O Ministério dos Povos Indígenas (MPI) assinou um Termo de Execução Descentralizada com a Fiocruz no valor de R$ 1,146 milhão para ações de enfrentamento à contaminação por agrotóxicos em territórios indígenas de Mato Grosso do Sul.
O projeto terá duração de 12 meses e vai atender comunidades Guarani e Kaiowá em pelo menos três municípios: Coronel Sapucaia, Aral Moreira e Caarapó. A iniciativa busca reduzir impactos da pulverização aérea e terrestre nas aldeias.
Segundo o MPI, as comunidades da região enfrentam uma crise humanitária, com registros de casos graves de saúde possivelmente ligados à contaminação, incluindo mortes de bebês em Coronel Sapucaia e de um indígena em Aral Moreira.
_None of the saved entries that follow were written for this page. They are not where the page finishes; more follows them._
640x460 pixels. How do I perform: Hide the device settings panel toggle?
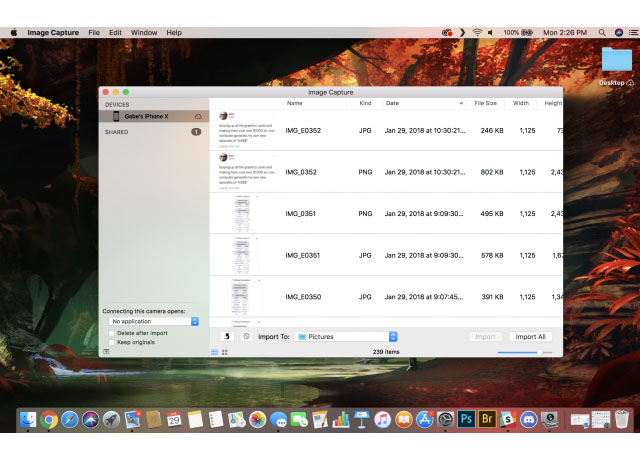point(107,352)
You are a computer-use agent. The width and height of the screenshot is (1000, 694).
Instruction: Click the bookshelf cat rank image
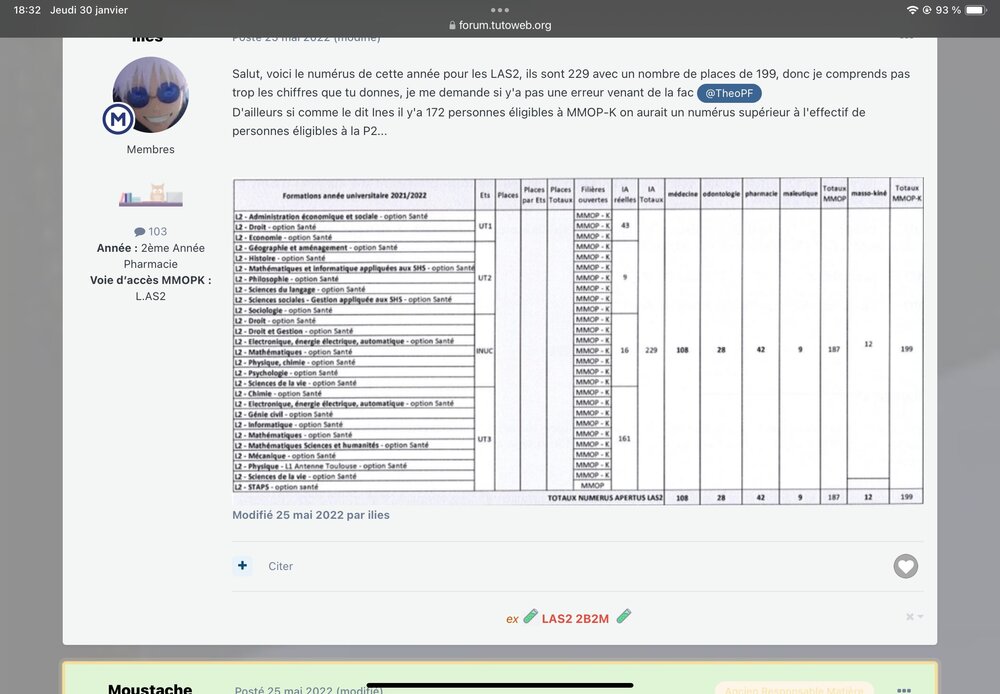pos(150,194)
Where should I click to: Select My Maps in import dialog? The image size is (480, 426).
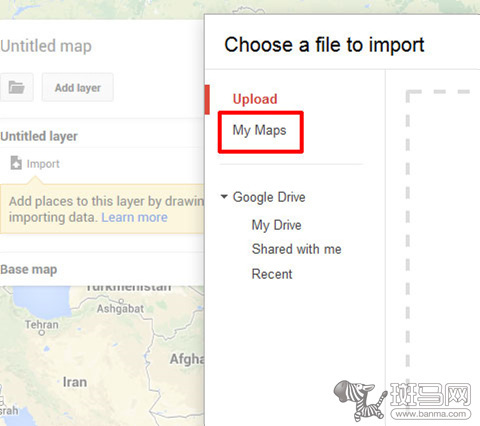coord(259,130)
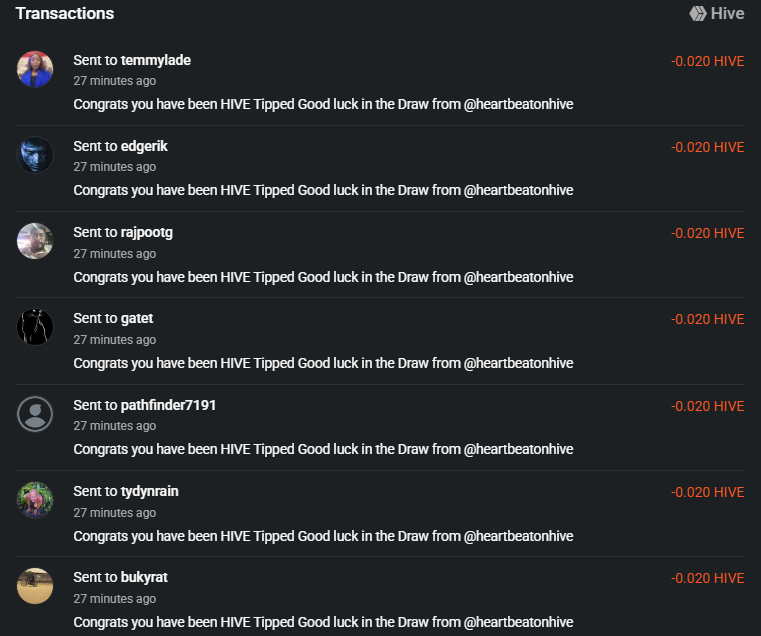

Dados levantados pelo Gabinete de Crise Guarani Kaiowá apontam que mais de 60% das áreas analisadas apresentam moradores com sintomas de intoxicação, afetando principalmente crianças e gestantes.
O projeto também identifica alta incidência de pulverização de agrotóxicos, tanto aérea quanto terrestre, além de impactos em fontes de água e lavouras de subsistência das comunidades.
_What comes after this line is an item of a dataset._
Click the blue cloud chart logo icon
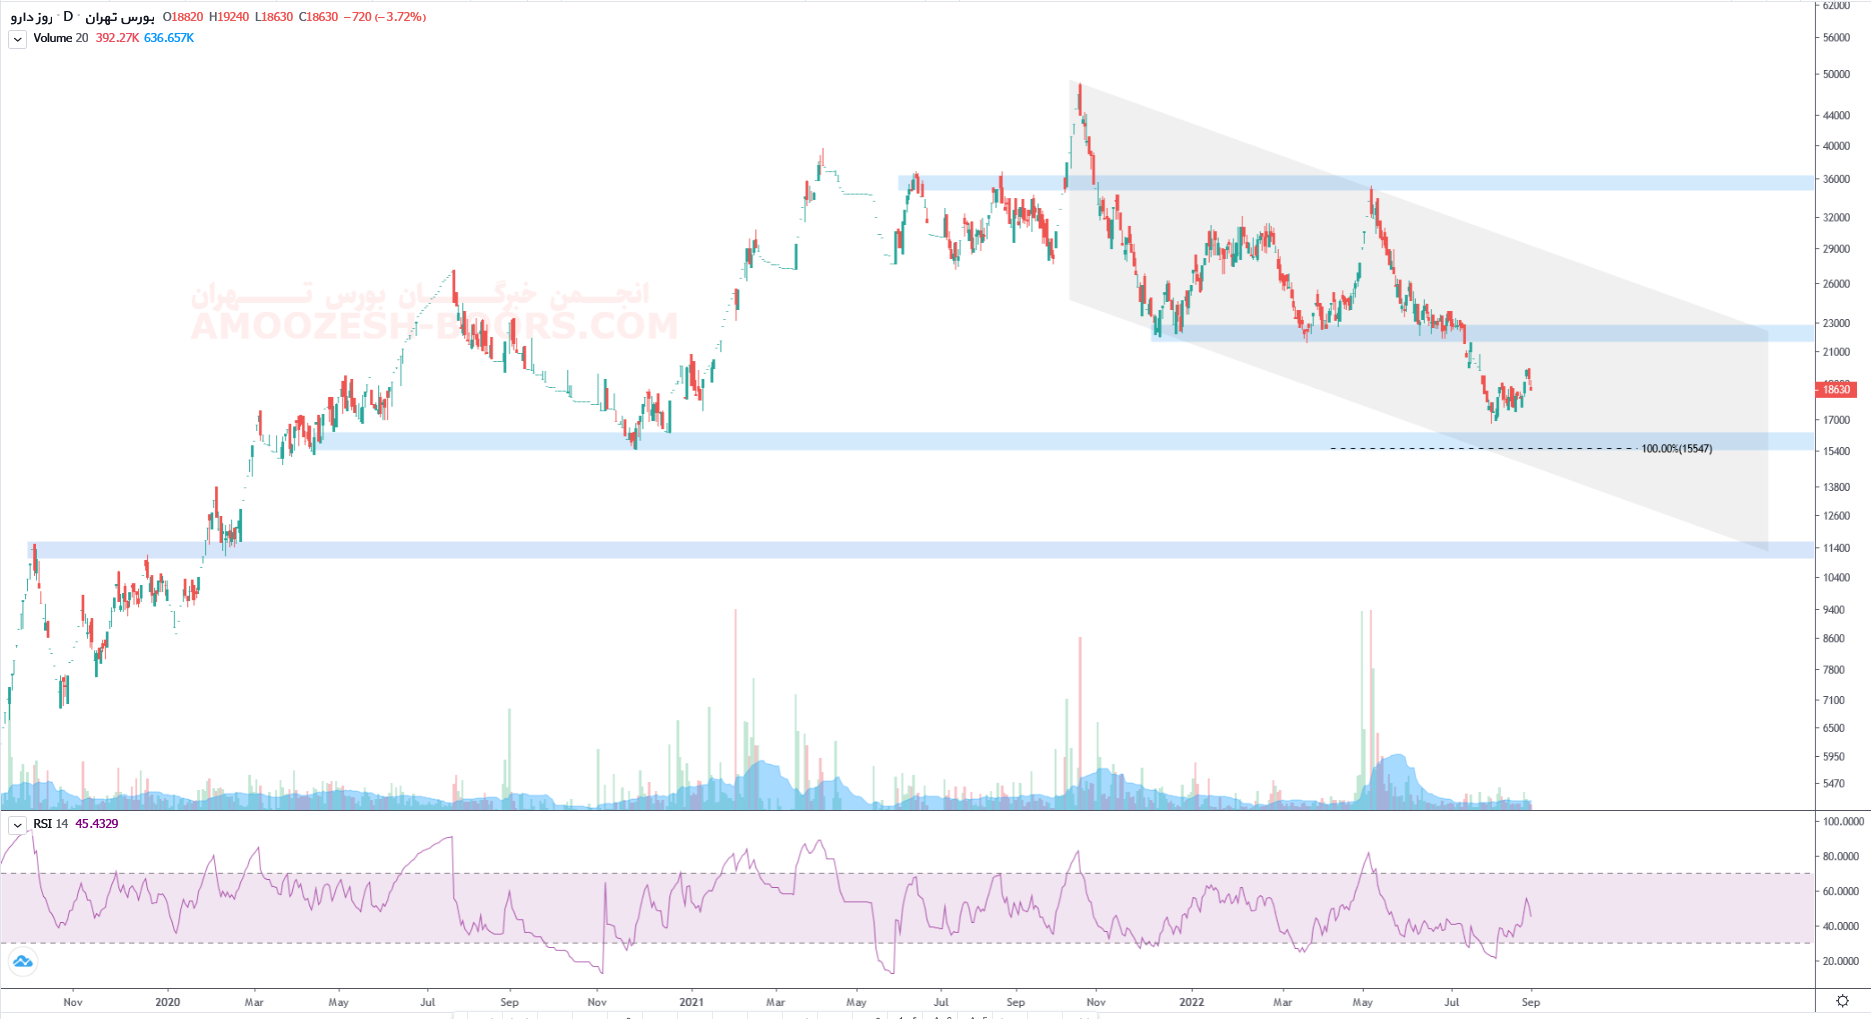1871x1019 pixels. point(22,962)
O acordo prevê duas frentes principais de atuação: capacitação em vigilância popular em saúde e elaboração de estratégias para reduzir a exposição aos agrotóxicos nos territórios mais afetados.
Entre as ações previstas estão a formação de agentes locais, produção de materiais bilíngues em português e guarani e o desenvolvimento de planos de prevenção e proteção ambiental nas áreas indígenas.